In virtualization and private cloud the physical infrastructure is a concern for an organization, while in a public cloud the concern is shifted to the cloud service provider. However, in private or public clouds, far reaching implications exist. For example, in a virtualized environment, applications rely on the redundancy of the infrastructure layer for transparent failover. In contrast, in a cloud environment, the applications themselves must recover from failures.
The architectural differences between the two computing environments are highlighted next.

Virtualization

The architecture follows a “hub-spoke” approach where Virtual Machines (VMs) report to a central controller or hub. This implies that there is a single “point of contention” which limits the scale that can be obtained. The following are the main characteristics:

  • Redundancy. It is obtained through clustering of hypervisors for high availability. Also multiple levels of redundancy are achieved via redundant hardware components. Fault tolerance is achieved via live migration(without intervention on the part of the application).
  • Scaling. This is vertical scaling where multiple backup systems in the infrastructure enable redundancy and performance improvement. These systems are expensive to build and there is a limit to the scale that can be obtained.
  • State. The application state can be effectively managed on a single server. The infrastructure such as load balancer can be used to manage stateful connections.

Cloud

The architecture follows a “shared-nothing” approach or “shard” approach. This implies that VMs are independent from each other and no single point of contention exists. This allows massive scale by simply adding commodity hardware. The following are the main characteristics:

  • Redundancy. Redundancy must be built in the application, do not expect it from the infrastructure. Fault tolerance must be a concern and cannot be delegated to the underlying infrastructure.
  • Scaling. This is horizontal scaling obtained by adding or subtracting VMs to affect performance. In theory, there is no limit to scalability. If one machine dies it is simply replaced with a new one. The application should make use of this capability by adding or removing more VMs as needed.
  • State. A cloud environment is not inherently redundant, so an application cannot rely on the infrastructure to handle state information. If a virtual machine dies, for example, an application must allow for a seamless transition.

Virtualized Environment

  • Shared resources
  • VM instances must report to a central hub to operate
  • Failure and performance management via vertical scaling achieved through redundancy of the infrastructure layer via multiple levels of hardware redundancy
  • Support for live migration to handle failure
  • Stateful applications which require the infrastructure, such as the load balancer, to manage stateful connections

Cloud Environment

  • Each VM instance is independent and self-sufficient
  • Failure and performance management via horizontal scaling achieved through redundancy of the application layer across multiple VMs in different regions and availability zones
  • Horizontal scaling at application layer to manage failures: if one application dies it is simply replaced by another
  • Stateless applications that are architected to manage their own state information
  • No ability to change CPU or storage capabilities in a provisioned VM instance
  • VM instance must be terminated and a new one must be created with different configuration
  • Instance re-imaging is not allowed– pre-defined flavors combined with self-service provisioning means an instance can be terminated and re-provisioned with the required OS image
  • Data is not persistent, that is if a VM dies all data stored in its storage area is lost. If data must persist, than external (to the VM) storage must be used.

Notes

Cloud VMs can be created and deleted dynamically (through UI or command line tools).

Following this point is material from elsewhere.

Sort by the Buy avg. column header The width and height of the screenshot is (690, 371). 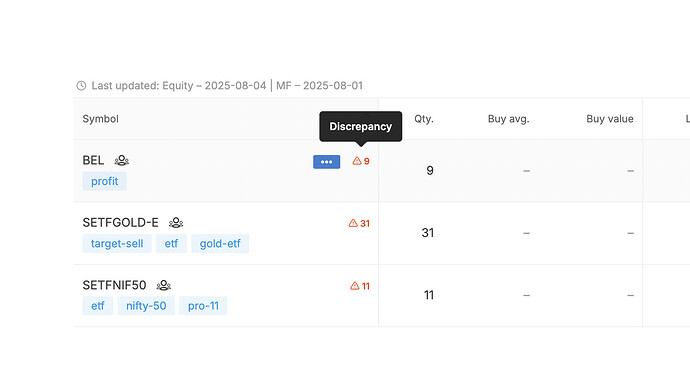pos(508,119)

The redundancy is an attribute of a cloud application and not of the infrastructure, as in the virtualized environment.

The cloud provides a new approach on how to design scalable, high available applications and handle failures.

The architecture of cloud applications follows the Representational State Transfer (REST) guidelines.

 

Elasticity

Traditional virtualized infrastructure generally necessitates predicting the amount of computing resources applications will use over a period of several years. If resources are under-estimated, applications will not have the horsepower to handle unexpected traffic. If over-estimated, money is wasted on superfluous resources.

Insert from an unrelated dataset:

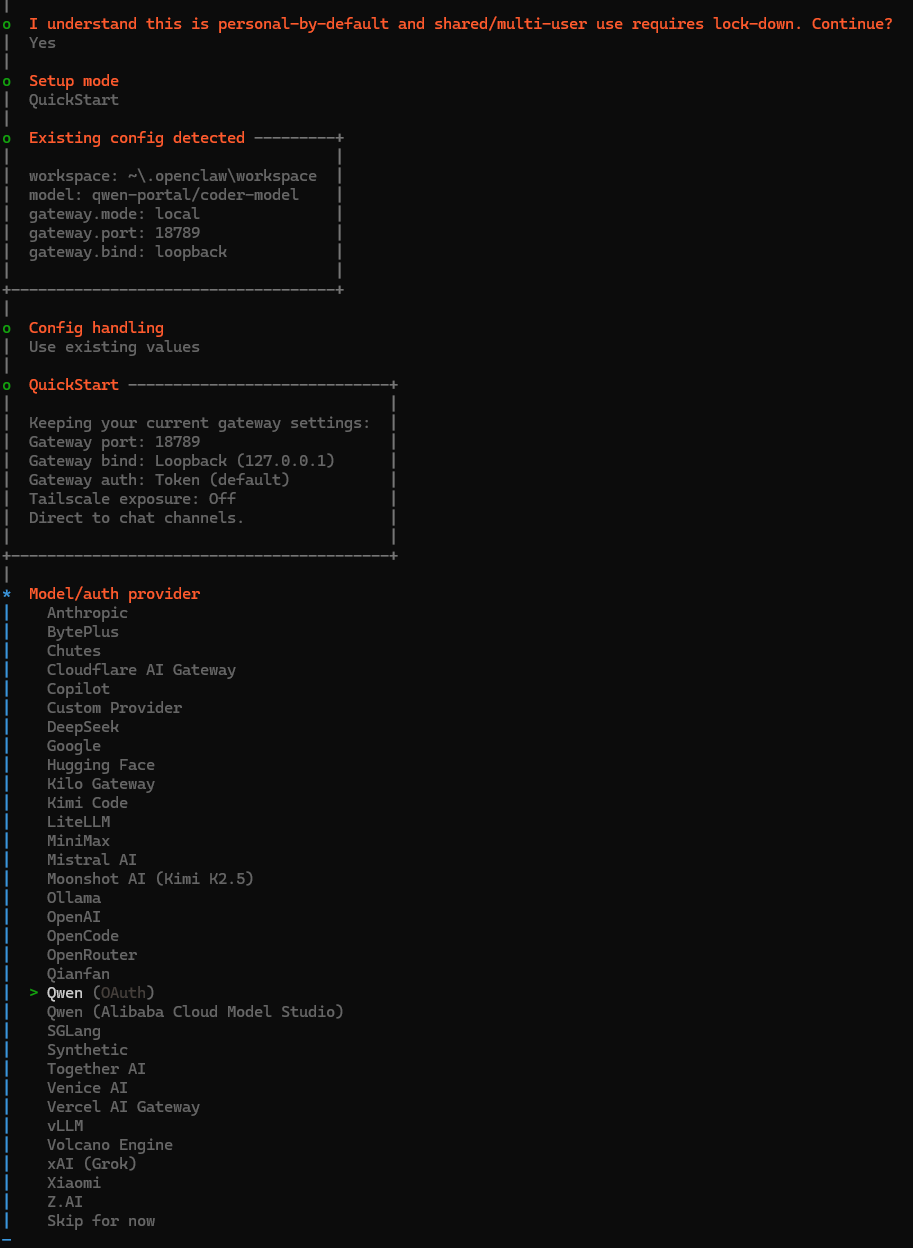Click the Skip for now option
Screen dimensions: 913x1248
click(x=100, y=1221)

However, the on-demand and automated elasticity of the cloud enables the infrastructure to be closely aligned (as it expands and contracts) with the actual demand, thereby increasing overall utilization and reducing cost.
Elasticity is one of the fundamental properties of the cloud – the power to scale computing resources up and down easily and with minimal friction. As a software developer building applications for the cloud, one needs to internalize this concept and work it into the application architecture in order to take maximum benefit of the cloud.

Best Practices

Intelligent elastic cloud architecture allows resources to be utilized only when needed. Elasticity should be an application architectural design requirement.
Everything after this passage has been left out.